Big, başka memleketlerde kendi memleketinden daha çok sevildiğini düşündüğüm Gong Yoo’nun askerlik sonrası yer aldığı ilk dizi projesi. Gong Yoo ile tanışmam çoğu kişi gibi Coffee Prince ile oldu. Sonrasında diğer bir dizisi Hello My Teacher’ı da izlemiştim ama “Hayat Bilgisi”ne bağlayınca 13. bölüm gibi artık dayanamayıp bırakmıştım. Bu diziyi izlemeye karar vermemdeki en büyük etken şüphesiz Hong Kardeşler'in senaryoyu yazmalarıydı. Daha önce senoryolarını yazdıkları My Girlsfriend is a Gumiho ve The Greatest Love gibi dizileri izleyip acayip beğenmiştim. Bunun dışında oyunculuğunu beğendiğim Gong Yoo’nun başrolde yer alması bana diziyi izleten diğer bir unsurdu. Bir de benim garip gibi huyum var, normalde iç güzellikçi(?!) bir insanımdır ama ne hikmetse söz konusu kitap kapakları, dizi-film afişleri olunca şekilciliğin dibine vuruyorum. Psikopata falan bağlıyorum. :D  Sırf afişleri çok güzeldi diye oturup o saçma Heartstrings’i bile izlemiştim.

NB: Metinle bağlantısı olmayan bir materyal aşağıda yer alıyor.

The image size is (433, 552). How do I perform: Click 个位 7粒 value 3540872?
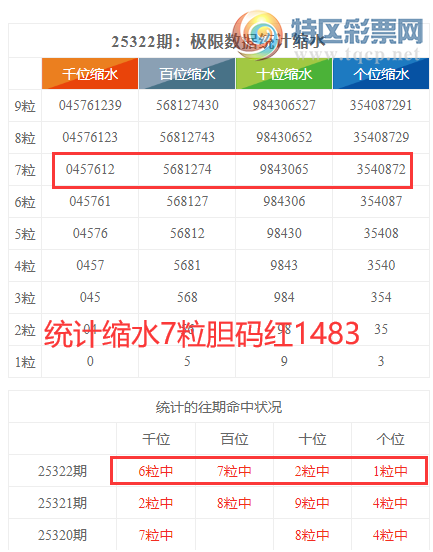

Anlayacağınız Big’i izlememde ki bir başka sebep internetteki görselleri. :D


Biraz diziden bahsedecek olursak,
Esas kızımız Gil Da Ran bir okulda sözleşmeli olarak çalışan bir öğretmen. Filmlerdeki gibi tanışıp aşık olduğu Seo Yoon Jae adlı başarılı ve ünlü bir doktorla nişanlı ve evlenmek üzereler. Ama doktorumuz işi gereği çok meşgul bu yüzden esas kızımızla pek görüşememekte. Gözden ırak olan gönülden de ırak olur misali, Doktor Seo düğün öncesi hevesini yitirmiş gibi görünmekte ve evlilikle ilgili bazı tereddütleri var. Esas kızımız Da Ran bu durumun farkında ama pek ses çıkarmıyor. 

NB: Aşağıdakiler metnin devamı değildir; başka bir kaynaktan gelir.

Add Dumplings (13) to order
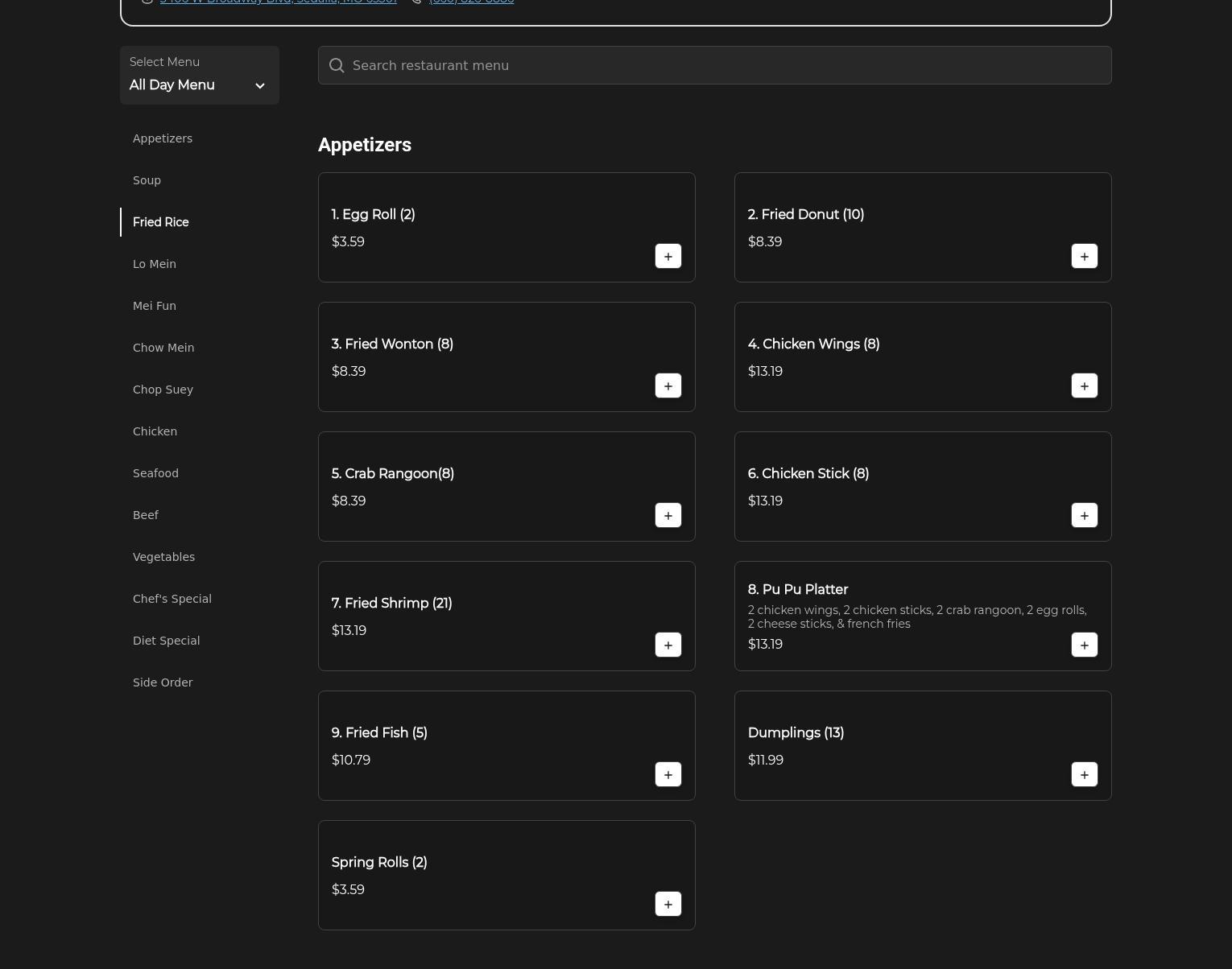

Esas kızımız Da Ran ve ergen gerisi Kang Kyung Joon
Diğer bir karakterimiz ise Kang Kyung Joon. Annesinin ölümü üzerine Amerika'dan Kore'ye gelmiş. Babasının kimliği belirsiz. Kore’ye geldikten sonra annesinin zamanında almış olduğu büyük ve güzelce bir evde tek başına yaşayıp bunalım takılıyor. Yalnız bu Kang Kyung Joon (KKJ) herhalde ergenlikten olacak, biraz çok bilmiş bir tip. Ona buna çekinmeden laf sokmalar, atarlanmalar falan  :D  Neyse işte, bu itici ergenimiz (ve maalesef esas oğlanımız) Da Ran'ın çalıştığı okula kaydoluyor. Zaten öncesinde tesadüfen karşılaştığı Da Ran'dan hafiften hoşlanan ergen gerisi, bu vesileyle bizim kızla arkadaş olup yakınlaşıyor ama Da Ran'ın aklı Doktor Seo'da. 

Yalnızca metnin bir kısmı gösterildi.